• **Data provided**
-- Start --

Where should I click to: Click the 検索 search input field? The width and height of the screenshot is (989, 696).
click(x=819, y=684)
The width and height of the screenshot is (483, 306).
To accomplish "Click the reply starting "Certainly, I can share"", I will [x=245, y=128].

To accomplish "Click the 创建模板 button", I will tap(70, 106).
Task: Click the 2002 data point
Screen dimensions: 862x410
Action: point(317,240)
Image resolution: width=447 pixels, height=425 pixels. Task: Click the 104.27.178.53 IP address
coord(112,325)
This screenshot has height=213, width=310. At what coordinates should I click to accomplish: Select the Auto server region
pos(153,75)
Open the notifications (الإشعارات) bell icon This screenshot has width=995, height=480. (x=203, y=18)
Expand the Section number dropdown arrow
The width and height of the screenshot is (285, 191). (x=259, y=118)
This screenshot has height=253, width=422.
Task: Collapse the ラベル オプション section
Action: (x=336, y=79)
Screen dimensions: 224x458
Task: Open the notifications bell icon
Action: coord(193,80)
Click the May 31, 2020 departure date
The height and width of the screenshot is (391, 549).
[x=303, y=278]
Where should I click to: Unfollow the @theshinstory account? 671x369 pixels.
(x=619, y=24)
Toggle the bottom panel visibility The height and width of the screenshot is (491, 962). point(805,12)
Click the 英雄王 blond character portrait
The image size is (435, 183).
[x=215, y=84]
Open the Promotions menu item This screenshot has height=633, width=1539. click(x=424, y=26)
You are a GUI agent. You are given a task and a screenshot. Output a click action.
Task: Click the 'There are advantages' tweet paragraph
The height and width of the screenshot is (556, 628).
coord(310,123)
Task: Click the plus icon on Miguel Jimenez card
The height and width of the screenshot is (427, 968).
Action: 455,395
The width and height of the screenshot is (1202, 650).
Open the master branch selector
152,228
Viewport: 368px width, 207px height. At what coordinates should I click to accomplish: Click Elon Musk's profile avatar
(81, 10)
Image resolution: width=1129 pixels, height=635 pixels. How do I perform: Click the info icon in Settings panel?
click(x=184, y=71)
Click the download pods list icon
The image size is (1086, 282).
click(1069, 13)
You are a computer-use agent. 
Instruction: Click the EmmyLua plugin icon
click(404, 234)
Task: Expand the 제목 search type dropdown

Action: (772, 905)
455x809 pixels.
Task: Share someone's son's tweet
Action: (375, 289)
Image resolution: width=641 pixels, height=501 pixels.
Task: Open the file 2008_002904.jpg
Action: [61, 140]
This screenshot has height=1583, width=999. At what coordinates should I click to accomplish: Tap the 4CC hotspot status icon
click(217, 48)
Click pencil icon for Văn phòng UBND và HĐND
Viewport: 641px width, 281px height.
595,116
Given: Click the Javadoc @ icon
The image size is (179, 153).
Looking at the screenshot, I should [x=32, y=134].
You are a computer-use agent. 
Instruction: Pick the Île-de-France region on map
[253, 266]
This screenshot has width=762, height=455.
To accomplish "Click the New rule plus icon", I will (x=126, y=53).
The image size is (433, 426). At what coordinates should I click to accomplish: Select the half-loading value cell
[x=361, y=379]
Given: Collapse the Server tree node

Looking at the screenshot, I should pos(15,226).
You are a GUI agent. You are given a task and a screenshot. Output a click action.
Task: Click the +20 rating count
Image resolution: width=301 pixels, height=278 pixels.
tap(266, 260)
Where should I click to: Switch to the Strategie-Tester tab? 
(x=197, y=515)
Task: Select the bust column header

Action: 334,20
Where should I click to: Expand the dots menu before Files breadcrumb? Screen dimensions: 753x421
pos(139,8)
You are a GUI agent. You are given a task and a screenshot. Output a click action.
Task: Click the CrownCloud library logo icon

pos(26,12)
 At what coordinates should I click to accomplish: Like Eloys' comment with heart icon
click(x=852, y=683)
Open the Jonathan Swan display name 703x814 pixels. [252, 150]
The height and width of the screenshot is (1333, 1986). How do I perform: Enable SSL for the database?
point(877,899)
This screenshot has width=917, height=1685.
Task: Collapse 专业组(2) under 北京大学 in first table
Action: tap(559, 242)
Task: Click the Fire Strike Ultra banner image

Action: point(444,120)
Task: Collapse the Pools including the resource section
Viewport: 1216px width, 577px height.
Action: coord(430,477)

-- End --

• **Exercise**
Rewrite the listing above with every "GUI agent" changed to "screen assistant" and nothing else altered.

• **Correct response**
Where should I click to: Click the 検索 search input field? The width and height of the screenshot is (989, 696).
click(x=819, y=684)
The width and height of the screenshot is (483, 306).
To accomplish "Click the reply starting "Certainly, I can share"", I will [x=245, y=128].

To accomplish "Click the 创建模板 button", I will tap(70, 106).
Task: Click the 2002 data point
Screen dimensions: 862x410
Action: point(317,240)
Image resolution: width=447 pixels, height=425 pixels. Task: Click the 104.27.178.53 IP address
coord(112,325)
This screenshot has height=213, width=310. At what coordinates should I click to accomplish: Select the Auto server region
pos(153,75)
Open the notifications (الإشعارات) bell icon This screenshot has width=995, height=480. (x=203, y=18)
Expand the Section number dropdown arrow
The width and height of the screenshot is (285, 191). (x=259, y=118)
This screenshot has height=253, width=422.
Task: Collapse the ラベル オプション section
Action: (x=336, y=79)
Screen dimensions: 224x458
Task: Open the notifications bell icon
Action: coord(193,80)
Click the May 31, 2020 departure date
The height and width of the screenshot is (391, 549).
[x=303, y=278]
Where should I click to: Unfollow the @theshinstory account? 671x369 pixels.
(x=619, y=24)
Toggle the bottom panel visibility The height and width of the screenshot is (491, 962). point(805,12)
Click the 英雄王 blond character portrait
The image size is (435, 183).
[x=215, y=84]
Open the Promotions menu item This screenshot has height=633, width=1539. click(x=424, y=26)
You are a screen assistant. You are given a task and a screenshot. Output a click action.
Task: Click the 'There are advantages' tweet paragraph
The height and width of the screenshot is (556, 628).
coord(310,123)
Task: Click the plus icon on Miguel Jimenez card
The height and width of the screenshot is (427, 968).
Action: 455,395
The width and height of the screenshot is (1202, 650).
Open the master branch selector
152,228
Viewport: 368px width, 207px height. At what coordinates should I click to accomplish: Click Elon Musk's profile avatar
(81, 10)
Image resolution: width=1129 pixels, height=635 pixels. How do I perform: Click the info icon in Settings panel?
click(x=184, y=71)
Click the download pods list icon
The image size is (1086, 282).
click(1069, 13)
You are a computer-use agent. 
Instruction: Click the EmmyLua plugin icon
click(404, 234)
Task: Expand the 제목 search type dropdown

Action: (772, 905)
455x809 pixels.
Task: Share someone's son's tweet
Action: (375, 289)
Image resolution: width=641 pixels, height=501 pixels.
Task: Open the file 2008_002904.jpg
Action: [61, 140]
This screenshot has height=1583, width=999. At what coordinates should I click to accomplish: Tap the 4CC hotspot status icon
click(217, 48)
Click pencil icon for Văn phòng UBND và HĐND
Viewport: 641px width, 281px height.
595,116
Given: Click the Javadoc @ icon
The image size is (179, 153).
Looking at the screenshot, I should [x=32, y=134].
You are a computer-use agent. 
Instruction: Pick the Île-de-France region on map
[253, 266]
This screenshot has width=762, height=455.
To accomplish "Click the New rule plus icon", I will (x=126, y=53).
The image size is (433, 426). At what coordinates should I click to accomplish: Select the half-loading value cell
[x=361, y=379]
Given: Collapse the Server tree node

Looking at the screenshot, I should pos(15,226).
You are a screen assistant. You are given a task and a screenshot. Output a click action.
Task: Click the +20 rating count
Image resolution: width=301 pixels, height=278 pixels.
tap(266, 260)
Where should I click to: Switch to the Strategie-Tester tab? 
(x=197, y=515)
Task: Select the bust column header

Action: 334,20
Where should I click to: Expand the dots menu before Files breadcrumb? Screen dimensions: 753x421
pos(139,8)
You are a screen assistant. You are given a task and a screenshot. Output a click action.
Task: Click the CrownCloud library logo icon

pos(26,12)
 At what coordinates should I click to accomplish: Like Eloys' comment with heart icon
click(x=852, y=683)
Open the Jonathan Swan display name 703x814 pixels. [252, 150]
The height and width of the screenshot is (1333, 1986). How do I perform: Enable SSL for the database?
point(877,899)
This screenshot has width=917, height=1685.
Task: Collapse 专业组(2) under 北京大学 in first table
Action: tap(559, 242)
Task: Click the Fire Strike Ultra banner image

Action: point(444,120)
Task: Collapse the Pools including the resource section
Viewport: 1216px width, 577px height.
Action: coord(430,477)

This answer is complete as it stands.